Analizzando le tariffe dei 112 capoluoghi di provincia, sono state riscontrate variazioni in aumento in circa la metà, 51 capoluoghi, tariffe stabili in 27 capoluoghi e in diminuzione in 34. A Matera l’incremento più elevato (+19,1%), a Trapani la diminuzione più consistente (-16,8%).

Le 10 città più costose per la tassa rifiuti sono nell’ordine Catania (504 euro), Cagliari (490), Trapani (475), Benevento (471), Salerno (467), Napoli (455), Reggio Calabria (443), Siracusa (442), Agrigento (425), Messina (419). Le 10 città più economiche sono Potenza (121 euro), Udine (167), Belluno (168), Pordenone (181), Vibo Valentia (184), Isernia (185), Bolzano (186), Brescia (191), Verona (193), Trento e Cremona a pari merito (195).

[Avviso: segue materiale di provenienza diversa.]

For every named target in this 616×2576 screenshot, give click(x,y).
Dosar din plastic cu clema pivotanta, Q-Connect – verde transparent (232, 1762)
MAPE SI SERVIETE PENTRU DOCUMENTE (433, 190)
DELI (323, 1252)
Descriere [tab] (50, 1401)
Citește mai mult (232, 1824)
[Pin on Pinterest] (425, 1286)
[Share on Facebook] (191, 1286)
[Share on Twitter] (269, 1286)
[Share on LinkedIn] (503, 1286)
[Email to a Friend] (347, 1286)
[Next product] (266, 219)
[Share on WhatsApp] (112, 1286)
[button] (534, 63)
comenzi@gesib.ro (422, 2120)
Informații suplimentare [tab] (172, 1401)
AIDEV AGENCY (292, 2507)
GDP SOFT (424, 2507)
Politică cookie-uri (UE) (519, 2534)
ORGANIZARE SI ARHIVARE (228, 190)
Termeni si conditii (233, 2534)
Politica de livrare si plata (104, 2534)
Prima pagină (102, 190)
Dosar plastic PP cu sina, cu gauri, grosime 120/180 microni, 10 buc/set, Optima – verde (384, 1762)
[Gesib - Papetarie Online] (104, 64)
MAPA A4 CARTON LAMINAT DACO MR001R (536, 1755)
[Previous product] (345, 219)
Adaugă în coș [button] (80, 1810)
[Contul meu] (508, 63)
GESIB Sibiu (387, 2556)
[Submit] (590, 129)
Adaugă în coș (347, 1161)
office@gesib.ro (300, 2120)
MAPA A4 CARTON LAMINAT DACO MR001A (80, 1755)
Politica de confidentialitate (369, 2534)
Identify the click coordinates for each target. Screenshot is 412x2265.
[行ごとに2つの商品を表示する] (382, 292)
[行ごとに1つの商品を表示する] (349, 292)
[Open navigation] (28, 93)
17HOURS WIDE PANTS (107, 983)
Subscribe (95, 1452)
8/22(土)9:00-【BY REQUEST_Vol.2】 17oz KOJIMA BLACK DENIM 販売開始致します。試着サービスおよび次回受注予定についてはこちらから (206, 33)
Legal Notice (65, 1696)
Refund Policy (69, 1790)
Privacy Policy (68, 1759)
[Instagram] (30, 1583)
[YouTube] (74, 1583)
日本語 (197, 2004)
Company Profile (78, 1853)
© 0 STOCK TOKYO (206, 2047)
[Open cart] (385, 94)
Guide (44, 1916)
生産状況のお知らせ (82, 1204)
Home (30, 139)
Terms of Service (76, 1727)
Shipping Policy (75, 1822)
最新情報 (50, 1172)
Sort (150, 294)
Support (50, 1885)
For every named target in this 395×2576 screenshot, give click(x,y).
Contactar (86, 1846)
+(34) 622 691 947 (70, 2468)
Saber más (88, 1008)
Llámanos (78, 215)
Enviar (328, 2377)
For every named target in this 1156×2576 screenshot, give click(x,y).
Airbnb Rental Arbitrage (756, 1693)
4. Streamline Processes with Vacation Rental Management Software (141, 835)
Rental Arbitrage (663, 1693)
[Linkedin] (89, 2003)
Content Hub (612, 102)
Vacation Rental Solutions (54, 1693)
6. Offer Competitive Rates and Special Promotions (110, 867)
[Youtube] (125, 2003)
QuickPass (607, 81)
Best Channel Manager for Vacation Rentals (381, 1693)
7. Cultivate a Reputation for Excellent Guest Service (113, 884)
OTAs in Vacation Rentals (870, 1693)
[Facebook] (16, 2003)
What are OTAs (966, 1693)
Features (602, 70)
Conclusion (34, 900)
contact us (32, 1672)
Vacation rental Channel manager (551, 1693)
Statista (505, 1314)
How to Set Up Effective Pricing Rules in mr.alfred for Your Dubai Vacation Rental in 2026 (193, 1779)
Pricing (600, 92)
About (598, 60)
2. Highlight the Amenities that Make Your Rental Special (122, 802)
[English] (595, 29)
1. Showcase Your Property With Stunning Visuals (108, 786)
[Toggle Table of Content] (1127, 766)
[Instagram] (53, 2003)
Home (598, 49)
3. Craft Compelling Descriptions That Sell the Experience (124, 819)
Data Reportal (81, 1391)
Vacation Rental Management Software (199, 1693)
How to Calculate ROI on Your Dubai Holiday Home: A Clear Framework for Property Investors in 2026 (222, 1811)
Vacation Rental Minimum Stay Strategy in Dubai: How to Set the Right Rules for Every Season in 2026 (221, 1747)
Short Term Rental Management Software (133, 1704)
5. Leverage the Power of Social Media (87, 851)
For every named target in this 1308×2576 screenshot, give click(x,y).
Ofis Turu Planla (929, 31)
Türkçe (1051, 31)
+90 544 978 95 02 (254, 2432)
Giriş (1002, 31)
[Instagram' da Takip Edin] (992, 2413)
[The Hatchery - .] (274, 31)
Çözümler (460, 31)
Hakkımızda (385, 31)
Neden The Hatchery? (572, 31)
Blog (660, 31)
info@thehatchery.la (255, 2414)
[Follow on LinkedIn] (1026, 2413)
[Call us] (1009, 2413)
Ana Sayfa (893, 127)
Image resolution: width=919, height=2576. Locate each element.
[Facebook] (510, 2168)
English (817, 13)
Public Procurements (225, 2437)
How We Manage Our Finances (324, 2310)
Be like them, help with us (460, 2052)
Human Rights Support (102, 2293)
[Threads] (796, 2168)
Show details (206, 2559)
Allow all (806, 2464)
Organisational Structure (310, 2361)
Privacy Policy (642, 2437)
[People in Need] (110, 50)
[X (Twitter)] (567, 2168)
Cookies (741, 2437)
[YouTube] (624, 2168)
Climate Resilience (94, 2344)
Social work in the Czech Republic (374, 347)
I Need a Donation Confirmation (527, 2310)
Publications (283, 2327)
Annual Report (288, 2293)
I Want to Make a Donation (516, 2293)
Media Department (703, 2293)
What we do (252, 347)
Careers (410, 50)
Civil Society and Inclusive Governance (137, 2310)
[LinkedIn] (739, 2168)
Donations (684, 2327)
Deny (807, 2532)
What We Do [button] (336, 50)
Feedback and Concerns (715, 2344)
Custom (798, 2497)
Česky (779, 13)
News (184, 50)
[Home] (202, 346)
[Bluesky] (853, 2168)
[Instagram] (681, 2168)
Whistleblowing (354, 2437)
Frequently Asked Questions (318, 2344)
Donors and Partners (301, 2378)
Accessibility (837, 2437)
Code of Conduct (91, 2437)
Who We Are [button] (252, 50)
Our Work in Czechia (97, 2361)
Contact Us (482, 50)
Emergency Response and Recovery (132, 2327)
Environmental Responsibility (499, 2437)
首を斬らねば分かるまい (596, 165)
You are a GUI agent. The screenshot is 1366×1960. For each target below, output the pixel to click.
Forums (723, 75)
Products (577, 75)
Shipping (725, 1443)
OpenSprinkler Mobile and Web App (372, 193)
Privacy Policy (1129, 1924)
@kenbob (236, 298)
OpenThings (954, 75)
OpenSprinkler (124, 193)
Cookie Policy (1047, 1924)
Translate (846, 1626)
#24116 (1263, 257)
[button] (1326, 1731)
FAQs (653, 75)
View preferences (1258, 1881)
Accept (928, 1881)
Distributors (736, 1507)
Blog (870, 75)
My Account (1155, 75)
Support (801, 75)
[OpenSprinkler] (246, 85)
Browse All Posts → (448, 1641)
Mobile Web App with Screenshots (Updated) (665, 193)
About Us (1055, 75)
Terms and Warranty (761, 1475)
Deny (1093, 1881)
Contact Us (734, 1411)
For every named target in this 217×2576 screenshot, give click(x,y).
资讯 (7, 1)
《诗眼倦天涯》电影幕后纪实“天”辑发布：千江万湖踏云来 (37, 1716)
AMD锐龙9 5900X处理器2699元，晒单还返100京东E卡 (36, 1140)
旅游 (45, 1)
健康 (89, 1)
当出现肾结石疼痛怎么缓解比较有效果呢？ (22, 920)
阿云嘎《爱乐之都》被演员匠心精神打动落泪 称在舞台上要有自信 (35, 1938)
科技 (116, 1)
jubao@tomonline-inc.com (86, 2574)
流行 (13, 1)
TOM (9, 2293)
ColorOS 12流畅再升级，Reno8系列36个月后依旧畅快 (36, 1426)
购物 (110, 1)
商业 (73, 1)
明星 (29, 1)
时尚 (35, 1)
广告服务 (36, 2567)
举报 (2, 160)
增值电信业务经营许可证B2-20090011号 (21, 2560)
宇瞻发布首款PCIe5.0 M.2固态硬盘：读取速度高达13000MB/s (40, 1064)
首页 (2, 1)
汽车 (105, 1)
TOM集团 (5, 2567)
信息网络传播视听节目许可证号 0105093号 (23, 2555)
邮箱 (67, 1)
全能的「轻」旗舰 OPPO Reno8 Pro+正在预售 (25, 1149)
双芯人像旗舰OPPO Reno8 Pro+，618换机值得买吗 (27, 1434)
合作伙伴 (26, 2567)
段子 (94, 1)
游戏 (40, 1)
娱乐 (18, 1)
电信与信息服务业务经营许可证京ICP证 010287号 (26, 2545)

“Siracusa resta purtroppo ancora nei primissimi posti della classifica nazionale dei capoluoghi di provincia italiani con la tariffa per i rifiuti più alta d’Italia – dice Salvo Sorbello presidente di Progetto Siracusa – Nell’indagine di Cittadinanzattiva, che prende in esame la tariffe in tutti i capoluoghi con riferimento ad una famiglia tipo composta da tre persone che abitano in una casa di proprietà di 100 metri quadri, la spesa media nazionale ammonta a 300 euro. A Siracusa non si è verificata alcuna diminuzione e quindi, con 442 euro, ci troviamo all’ottavo posto nazionale e al terzo regionale, dove il costo annuo medio è di 394 euro. Dobbiamo purtroppo rilevare che le promesse di diminuire la tassa rifiuti di svariati milioni di euro sono purtroppo rimaste solo parole, come potranno verificare famiglie e imprese, chiamate proprio in questi giorni a pagare la rata di conguaglio. Il grado di soddisfazione dei siracusani per la qualità del servizio di raccolta dei rifiuti non è certamente elevato, nonostante l’impegno dei siracusani nella raccolta porta a porta e nel conferimento nei centri di raccolta comunali ma la tariffa resta troppo cara”.

La classifica delle Regioni vede in testa il Trentino Alto Adige (190 euro), seguito da Molise (219), Basilicata (221), Friuli Venezia Giulia (228), Veneto (234), Marche (235), Lombardia (241), Emilia Romagna (274), Valle d’Aosta (275), Piemonte (276), Calabria (296), Umbria (301), Toscana (323), Lazio (325), Abruzzo (326), Liguria (333), Sardegna (345), Puglia (373), Sicilia (394), Campania (421).

In tema di smaltimento dei rifiuti continuano a registrarsi in molte aree del Paese ritardi ed inefficienze e la transizione verso un’economia circolare, prevista dalla strategia 2020, sembra essere ancora lontana -, dichiara Antonio Gaudioso, segretario generale di Cittadinanzattiva -. Continuiamo a registrare una modalità di calcolo dei costi che non tiene conto dei rifiuti realmente prodotti e quindi non incentiva il cittadino a cambiare i propri comportamenti. Molto marcate sono le differenze territoriali, non solo in termini di costi del servizio, ma anche di qualità: vivere in una città anziché un’altra può voler dire disporre di un servizio gestione rifiuti costoso e insoddisfacente“.